--- Required work ---
1. In the article on file-sharing security risks, what size limit do Microsoft best practices set for e-mail attachments?
2. Decide whether each statement agrees with the article on file-sharing security risks. Answer yes or no, and quote the words that decide it.
(a) The FTC issued its warning in February.
(b) Every affected organization had at least a thousand employees.
(c) The article says dedicated FTP servers are easy for the average user.
3. Reproduce the passage of the article on file-sharing security risks from "To alleviate the" to "achieving compliance impossible.".

--- Source extract ---

In February, the Federal Trade Commission (FTC) issued a warning on security risks associated with the use of peer to peer by businesses. The FTC said companies and institutions of all sizes that allow P2P use are vulnerable to serious breaches.
The warning was issued after sensitive data about customers and employees had been shared from the computer networks of the nearly 100 companies and organizations as a result of P2P usage. The companies and organizations ranged in size from businesses with as few as eight employees to publicly-held corporations employing tens of thousands.
To help organizations ensure the confidentiality of data being exchanged electronically and demonstrate compliance, it is important that they equip users with a solution with which they can securely exchange large file attachments.
Understanding the Dangers of Workarounds
Understanding the dangers of workarounds
Before discussing how to reduce security risks associated with e-mail attachments, let's look at some common IT workarounds which employees often turn to when enterprise-level solutions are not available. Although the dangers associated with these workarounds may seem obvious, recent actions from the FTC, Department of Defense and high-profile data breaches illustrate additional education is necessary.
To alleviate the impact that growing file sizes have on e-mail networks, the common response is to place a limit on the size of messages sent and received. With Microsoft best practices limiting e-mail attachments to a mere 10MB, employees are often left to find other creative (but often unsecure) ways to send large file attachments.
Simple to use and relatively inexpensive, thumb drives, DVDs and CDs are common vehicles for transferring large amounts of data. However, these highly-portable devices quickly turn into a security nightmare when placed in the wrong hands. Although advances are being made that allow encryption of thumb drives, more work needs to be done before this method is ready for mass use. Additionally, the inability to monitor what information is copied onto devices and track where the devices go after leaving an enterprise makes achieving compliance impossible.
Using P2P in the workplace
The use of P2P in the workplace often happens with the best of intentions. Typically installed to exchange music files with friends, P2P can become an appealing IT workaround for an employee who discovers the proposal they need to send is too large to share over a company e-mail network. FTC Chairman Jon Leibowitz has recently stated that, unfortunately, "companies and institutions of all sizes are vulnerable to serious P2P-related breaches, placing consumers' sensitive information such as health-related information, financial records, driver's license and social security numbers at risk for identity theft."
Dedicated FTP servers installed to overcome size limitations come with their own set of problems. In addition to being too technical for the average user, shared account names, passwords and files left indefinitely on unsecure FTP servers present a weak link in an organization's data security programs.

--- Provided data ---
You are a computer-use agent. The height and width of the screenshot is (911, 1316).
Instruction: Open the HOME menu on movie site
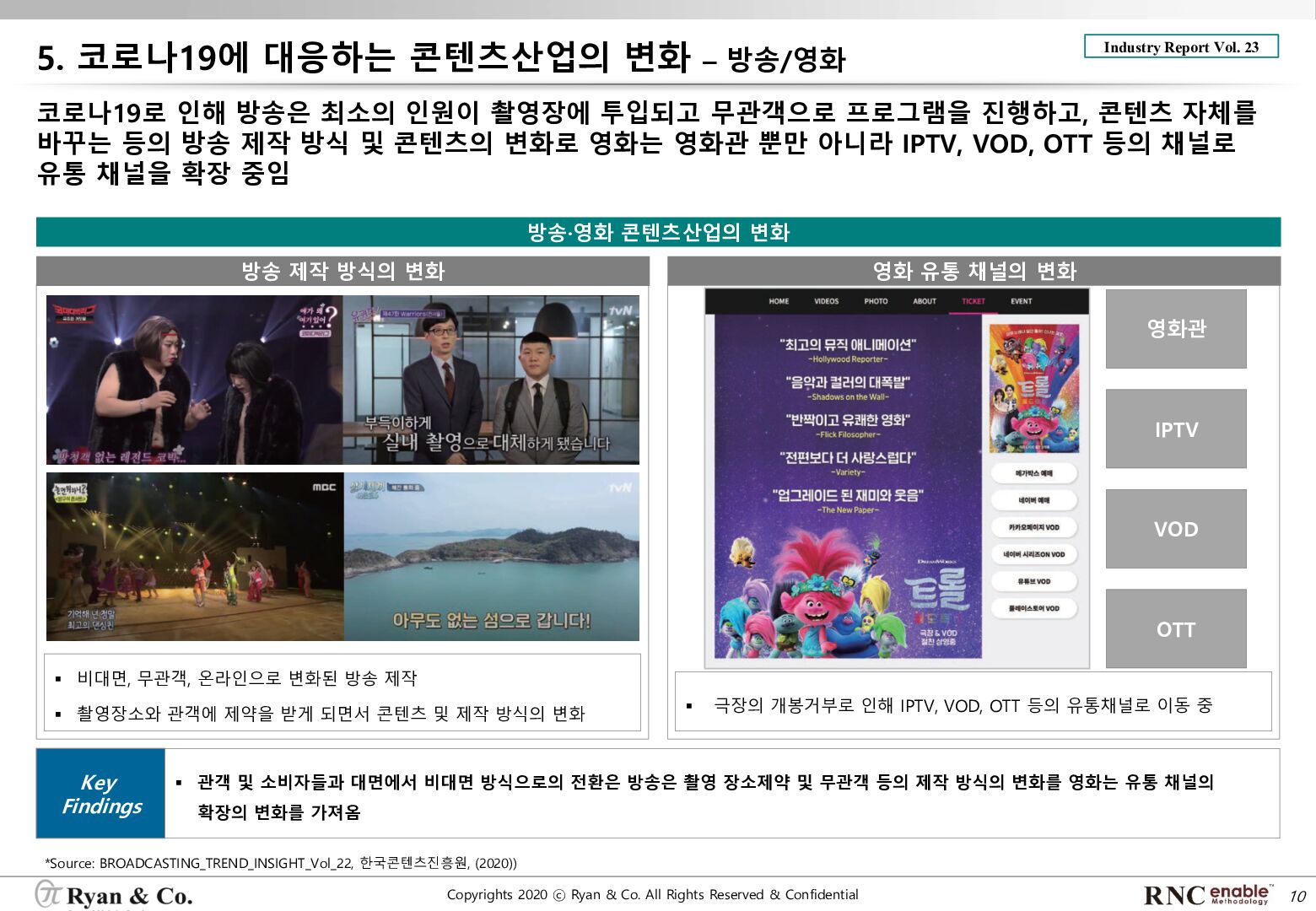pos(779,301)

--- Answers to the exercise ---
1. 10MB

2.
(a) Yes: "In February, the Federal Trade Commission (FTC) issued a warning"
(b) No: "businesses with as few as eight employees"
(c) No: "too technical for the average user"

3.
To alleviate the impact that growing file sizes have on e-mail networks, the common response is to place a limit on the size of messages sent and received. With Microsoft best practices limiting e-mail attachments to a mere 10MB, employees are often left to find other creative (but often unsecure) ways to send large file attachments.
Simple to use and relatively inexpensive, thumb drives, DVDs and CDs are common vehicles for transferring large amounts of data. However, these highly-portable devices quickly turn into a security nightmare when placed in the wrong hands. Although advances are being made that allow encryption of thumb drives, more work needs to be done before this method is ready for mass use. Additionally, the inability to monitor what information is copied onto devices and track where the devices go after leaving an enterprise makes achieving compliance impossible.